#### Data ####

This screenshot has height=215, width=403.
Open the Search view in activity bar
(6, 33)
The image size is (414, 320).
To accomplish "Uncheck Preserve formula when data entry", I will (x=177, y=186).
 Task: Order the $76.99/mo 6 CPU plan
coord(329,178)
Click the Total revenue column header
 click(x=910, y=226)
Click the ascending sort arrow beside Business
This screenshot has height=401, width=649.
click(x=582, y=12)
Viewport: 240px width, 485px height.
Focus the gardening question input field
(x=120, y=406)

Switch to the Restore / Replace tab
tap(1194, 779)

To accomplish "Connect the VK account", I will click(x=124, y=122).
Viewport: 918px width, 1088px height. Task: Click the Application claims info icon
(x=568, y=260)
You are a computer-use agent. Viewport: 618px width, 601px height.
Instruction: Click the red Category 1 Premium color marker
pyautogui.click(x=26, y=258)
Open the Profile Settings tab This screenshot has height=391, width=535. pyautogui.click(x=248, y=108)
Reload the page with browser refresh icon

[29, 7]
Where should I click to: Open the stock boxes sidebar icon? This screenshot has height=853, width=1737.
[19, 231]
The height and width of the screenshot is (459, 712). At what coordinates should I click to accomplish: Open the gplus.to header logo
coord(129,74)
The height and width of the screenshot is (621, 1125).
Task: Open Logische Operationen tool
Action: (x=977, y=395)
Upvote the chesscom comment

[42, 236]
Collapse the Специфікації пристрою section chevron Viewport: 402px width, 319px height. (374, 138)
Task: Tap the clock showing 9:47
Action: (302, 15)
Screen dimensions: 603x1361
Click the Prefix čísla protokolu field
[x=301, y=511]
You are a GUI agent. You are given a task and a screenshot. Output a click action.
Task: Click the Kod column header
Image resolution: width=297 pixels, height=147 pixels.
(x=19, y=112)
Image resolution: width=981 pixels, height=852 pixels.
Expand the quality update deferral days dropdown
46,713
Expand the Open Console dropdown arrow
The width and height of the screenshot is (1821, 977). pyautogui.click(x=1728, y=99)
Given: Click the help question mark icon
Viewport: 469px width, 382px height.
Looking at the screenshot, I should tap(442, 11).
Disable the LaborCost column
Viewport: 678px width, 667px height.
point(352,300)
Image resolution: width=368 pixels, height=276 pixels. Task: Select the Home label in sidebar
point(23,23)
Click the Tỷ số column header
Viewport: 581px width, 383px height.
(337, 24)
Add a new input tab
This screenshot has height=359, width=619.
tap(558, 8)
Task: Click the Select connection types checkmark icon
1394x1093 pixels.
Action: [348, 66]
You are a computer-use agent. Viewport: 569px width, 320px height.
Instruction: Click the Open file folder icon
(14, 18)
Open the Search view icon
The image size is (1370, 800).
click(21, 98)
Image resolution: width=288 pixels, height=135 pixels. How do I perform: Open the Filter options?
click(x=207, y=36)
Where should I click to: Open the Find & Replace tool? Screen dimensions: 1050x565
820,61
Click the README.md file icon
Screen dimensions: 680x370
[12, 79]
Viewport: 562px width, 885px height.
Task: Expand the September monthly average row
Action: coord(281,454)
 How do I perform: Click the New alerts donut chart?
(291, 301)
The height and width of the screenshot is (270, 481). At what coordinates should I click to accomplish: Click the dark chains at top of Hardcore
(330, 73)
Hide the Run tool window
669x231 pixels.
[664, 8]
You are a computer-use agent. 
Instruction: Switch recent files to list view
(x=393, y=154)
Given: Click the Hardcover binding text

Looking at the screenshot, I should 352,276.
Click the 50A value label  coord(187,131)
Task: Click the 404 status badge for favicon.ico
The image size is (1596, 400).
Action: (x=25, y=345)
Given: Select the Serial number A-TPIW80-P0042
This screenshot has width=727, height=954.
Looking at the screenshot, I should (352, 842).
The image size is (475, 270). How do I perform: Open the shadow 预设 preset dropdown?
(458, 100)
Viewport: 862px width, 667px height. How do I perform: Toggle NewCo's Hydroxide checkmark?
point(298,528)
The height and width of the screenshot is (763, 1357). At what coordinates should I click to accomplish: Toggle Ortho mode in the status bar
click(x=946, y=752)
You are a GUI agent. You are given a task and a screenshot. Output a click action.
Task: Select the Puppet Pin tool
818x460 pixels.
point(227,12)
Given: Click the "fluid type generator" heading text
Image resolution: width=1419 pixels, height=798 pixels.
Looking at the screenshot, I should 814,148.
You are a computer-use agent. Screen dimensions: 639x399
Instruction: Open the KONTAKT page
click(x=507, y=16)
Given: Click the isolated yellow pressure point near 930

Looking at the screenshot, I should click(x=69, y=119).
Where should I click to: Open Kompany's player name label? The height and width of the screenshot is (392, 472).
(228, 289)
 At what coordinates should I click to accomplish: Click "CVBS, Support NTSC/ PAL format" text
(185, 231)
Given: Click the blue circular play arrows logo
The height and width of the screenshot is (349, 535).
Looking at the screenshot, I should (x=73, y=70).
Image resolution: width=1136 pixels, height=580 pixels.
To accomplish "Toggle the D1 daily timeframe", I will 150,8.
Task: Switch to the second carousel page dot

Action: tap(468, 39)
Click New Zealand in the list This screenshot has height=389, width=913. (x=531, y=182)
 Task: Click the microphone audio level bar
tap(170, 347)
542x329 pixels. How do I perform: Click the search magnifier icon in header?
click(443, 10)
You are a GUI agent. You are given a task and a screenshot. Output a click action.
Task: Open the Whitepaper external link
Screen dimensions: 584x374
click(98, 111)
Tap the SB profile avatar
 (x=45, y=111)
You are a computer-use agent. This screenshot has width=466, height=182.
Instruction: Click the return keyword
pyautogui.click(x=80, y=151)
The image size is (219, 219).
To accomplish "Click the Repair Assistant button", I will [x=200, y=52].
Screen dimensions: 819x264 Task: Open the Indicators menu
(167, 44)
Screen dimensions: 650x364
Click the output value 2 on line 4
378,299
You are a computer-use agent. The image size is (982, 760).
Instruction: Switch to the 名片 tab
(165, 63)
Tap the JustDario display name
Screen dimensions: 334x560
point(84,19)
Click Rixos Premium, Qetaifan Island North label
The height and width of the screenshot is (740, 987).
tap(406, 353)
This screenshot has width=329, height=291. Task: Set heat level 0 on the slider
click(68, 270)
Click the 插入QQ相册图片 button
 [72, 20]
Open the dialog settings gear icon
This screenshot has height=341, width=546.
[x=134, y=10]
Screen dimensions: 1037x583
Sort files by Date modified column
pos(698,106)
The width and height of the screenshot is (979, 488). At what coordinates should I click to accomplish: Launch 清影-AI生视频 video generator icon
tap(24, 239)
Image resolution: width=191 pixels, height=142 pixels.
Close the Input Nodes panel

####

What is needed: The data given above must be transcribed exactly and completely.

Solution:
This screenshot has height=215, width=403.
Open the Search view in activity bar
(6, 33)
The image size is (414, 320).
To accomplish "Uncheck Preserve formula when data entry", I will (x=177, y=186).
 Task: Order the $76.99/mo 6 CPU plan
coord(329,178)
Click the Total revenue column header
 click(x=910, y=226)
Click the ascending sort arrow beside Business
This screenshot has height=401, width=649.
click(x=582, y=12)
Viewport: 240px width, 485px height.
Focus the gardening question input field
(x=120, y=406)

Switch to the Restore / Replace tab
tap(1194, 779)

To accomplish "Connect the VK account", I will click(x=124, y=122).
Viewport: 918px width, 1088px height. Task: Click the Application claims info icon
(x=568, y=260)
You are a computer-use agent. Viewport: 618px width, 601px height.
Instruction: Click the red Category 1 Premium color marker
pyautogui.click(x=26, y=258)
Open the Profile Settings tab This screenshot has height=391, width=535. pyautogui.click(x=248, y=108)
Reload the page with browser refresh icon

[29, 7]
Where should I click to: Open the stock boxes sidebar icon? This screenshot has height=853, width=1737.
[19, 231]
The height and width of the screenshot is (459, 712). At what coordinates should I click to accomplish: Open the gplus.to header logo
coord(129,74)
The height and width of the screenshot is (621, 1125).
Task: Open Logische Operationen tool
Action: (x=977, y=395)
Upvote the chesscom comment

[42, 236]
Collapse the Специфікації пристрою section chevron Viewport: 402px width, 319px height. (374, 138)
Task: Tap the clock showing 9:47
Action: (302, 15)
Screen dimensions: 603x1361
Click the Prefix čísla protokolu field
[x=301, y=511]
You are a GUI agent. You are given a task and a screenshot. Output a click action.
Task: Click the Kod column header
Image resolution: width=297 pixels, height=147 pixels.
(x=19, y=112)
Image resolution: width=981 pixels, height=852 pixels.
Expand the quality update deferral days dropdown
46,713
Expand the Open Console dropdown arrow
The width and height of the screenshot is (1821, 977). pyautogui.click(x=1728, y=99)
Given: Click the help question mark icon
Viewport: 469px width, 382px height.
Looking at the screenshot, I should tap(442, 11).
Disable the LaborCost column
Viewport: 678px width, 667px height.
point(352,300)
Image resolution: width=368 pixels, height=276 pixels. Task: Select the Home label in sidebar
point(23,23)
Click the Tỷ số column header
Viewport: 581px width, 383px height.
(337, 24)
Add a new input tab
This screenshot has height=359, width=619.
tap(558, 8)
Task: Click the Select connection types checkmark icon
1394x1093 pixels.
Action: [348, 66]
You are a computer-use agent. Viewport: 569px width, 320px height.
Instruction: Click the Open file folder icon
(14, 18)
Open the Search view icon
The image size is (1370, 800).
click(21, 98)
Image resolution: width=288 pixels, height=135 pixels. How do I perform: Open the Filter options?
click(x=207, y=36)
Where should I click to: Open the Find & Replace tool? Screen dimensions: 1050x565
820,61
Click the README.md file icon
Screen dimensions: 680x370
[12, 79]
Viewport: 562px width, 885px height.
Task: Expand the September monthly average row
Action: coord(281,454)
 How do I perform: Click the New alerts donut chart?
(291, 301)
The height and width of the screenshot is (270, 481). At what coordinates should I click to accomplish: Click the dark chains at top of Hardcore
(330, 73)
Hide the Run tool window
669x231 pixels.
[664, 8]
You are a computer-use agent. 
Instruction: Switch recent files to list view
(x=393, y=154)
Given: Click the Hardcover binding text

Looking at the screenshot, I should 352,276.
Click the 50A value label  coord(187,131)
Task: Click the 404 status badge for favicon.ico
The image size is (1596, 400).
Action: (x=25, y=345)
Given: Select the Serial number A-TPIW80-P0042
This screenshot has width=727, height=954.
Looking at the screenshot, I should (352, 842).
The image size is (475, 270). How do I perform: Open the shadow 预设 preset dropdown?
(458, 100)
Viewport: 862px width, 667px height. How do I perform: Toggle NewCo's Hydroxide checkmark?
point(298,528)
The height and width of the screenshot is (763, 1357). At what coordinates should I click to accomplish: Toggle Ortho mode in the status bar
click(x=946, y=752)
You are a GUI agent. You are given a task and a screenshot. Output a click action.
Task: Select the Puppet Pin tool
818x460 pixels.
point(227,12)
Given: Click the "fluid type generator" heading text
Image resolution: width=1419 pixels, height=798 pixels.
Looking at the screenshot, I should 814,148.
You are a computer-use agent. Screen dimensions: 639x399
Instruction: Open the KONTAKT page
click(x=507, y=16)
Given: Click the isolated yellow pressure point near 930

Looking at the screenshot, I should click(x=69, y=119).
Where should I click to: Open Kompany's player name label? The height and width of the screenshot is (392, 472).
(228, 289)
 At what coordinates should I click to accomplish: Click "CVBS, Support NTSC/ PAL format" text
(185, 231)
Given: Click the blue circular play arrows logo
The height and width of the screenshot is (349, 535).
Looking at the screenshot, I should (x=73, y=70).
Image resolution: width=1136 pixels, height=580 pixels.
To accomplish "Toggle the D1 daily timeframe", I will 150,8.
Task: Switch to the second carousel page dot

Action: tap(468, 39)
Click New Zealand in the list This screenshot has height=389, width=913. (x=531, y=182)
 Task: Click the microphone audio level bar
tap(170, 347)
542x329 pixels. How do I perform: Click the search magnifier icon in header?
click(443, 10)
You are a GUI agent. You are given a task and a screenshot. Output a click action.
Task: Open the Whitepaper external link
Screen dimensions: 584x374
click(98, 111)
Tap the SB profile avatar
 (x=45, y=111)
You are a computer-use agent. This screenshot has width=466, height=182.
Instruction: Click the return keyword
pyautogui.click(x=80, y=151)
The image size is (219, 219).
To accomplish "Click the Repair Assistant button", I will [x=200, y=52].
Screen dimensions: 819x264 Task: Open the Indicators menu
(167, 44)
Screen dimensions: 650x364
Click the output value 2 on line 4
378,299
You are a computer-use agent. The image size is (982, 760).
Instruction: Switch to the 名片 tab
(165, 63)
Tap the JustDario display name
Screen dimensions: 334x560
point(84,19)
Click Rixos Premium, Qetaifan Island North label
The height and width of the screenshot is (740, 987).
tap(406, 353)
This screenshot has width=329, height=291. Task: Set heat level 0 on the slider
click(68, 270)
Click the 插入QQ相册图片 button
 [72, 20]
Open the dialog settings gear icon
This screenshot has height=341, width=546.
[x=134, y=10]
Screen dimensions: 1037x583
Sort files by Date modified column
pos(698,106)
The width and height of the screenshot is (979, 488). At what coordinates should I click to accomplish: Launch 清影-AI生视频 video generator icon
tap(24, 239)
Image resolution: width=191 pixels, height=142 pixels.
Close the Input Nodes panel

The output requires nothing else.